--- Record extracts ---

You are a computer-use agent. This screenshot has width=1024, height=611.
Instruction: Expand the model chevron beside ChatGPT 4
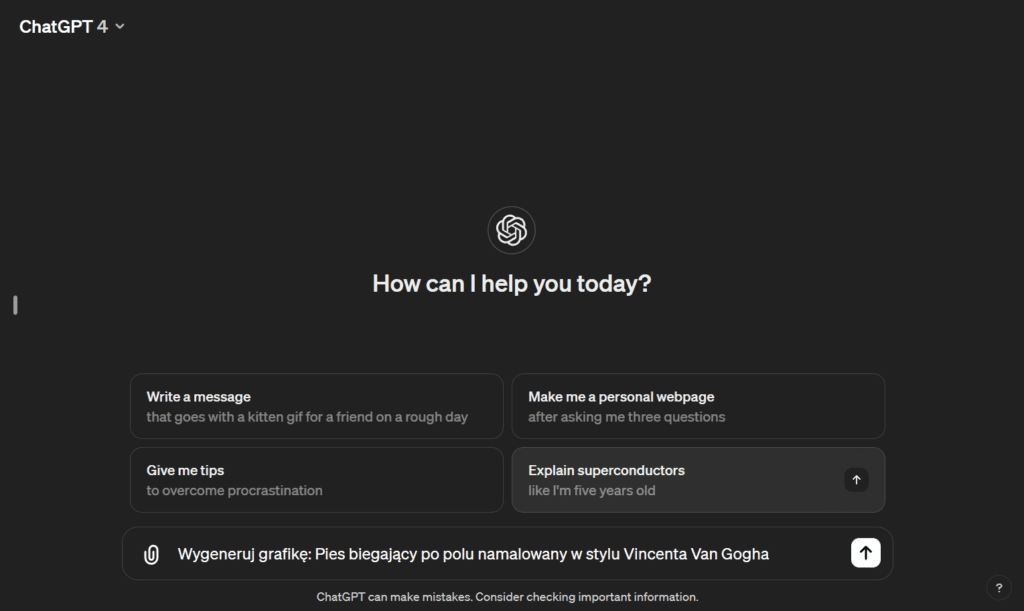click(x=120, y=27)
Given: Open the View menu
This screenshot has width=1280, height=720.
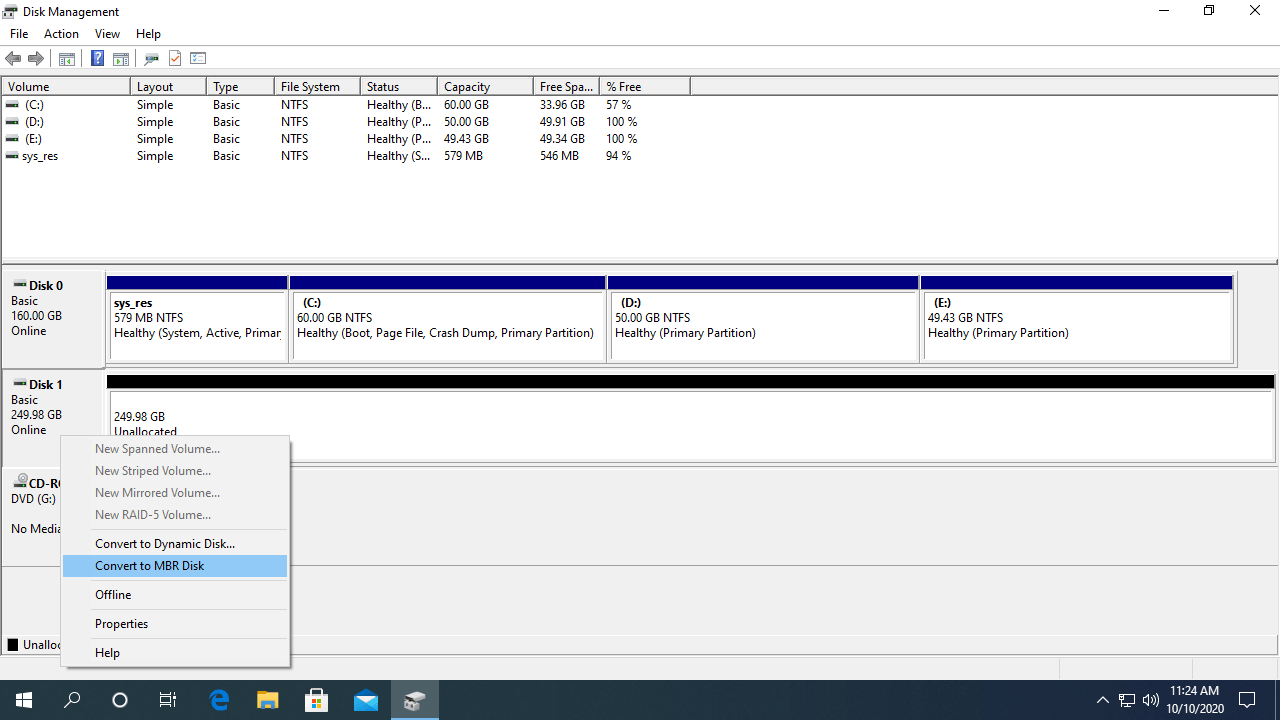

---

_What is expected_: Report every line in the data above in which the word "screenshot" appears.

_Task response_:
You are a computer-use agent. This screenshot has width=1024, height=611.
This screenshot has width=1280, height=720.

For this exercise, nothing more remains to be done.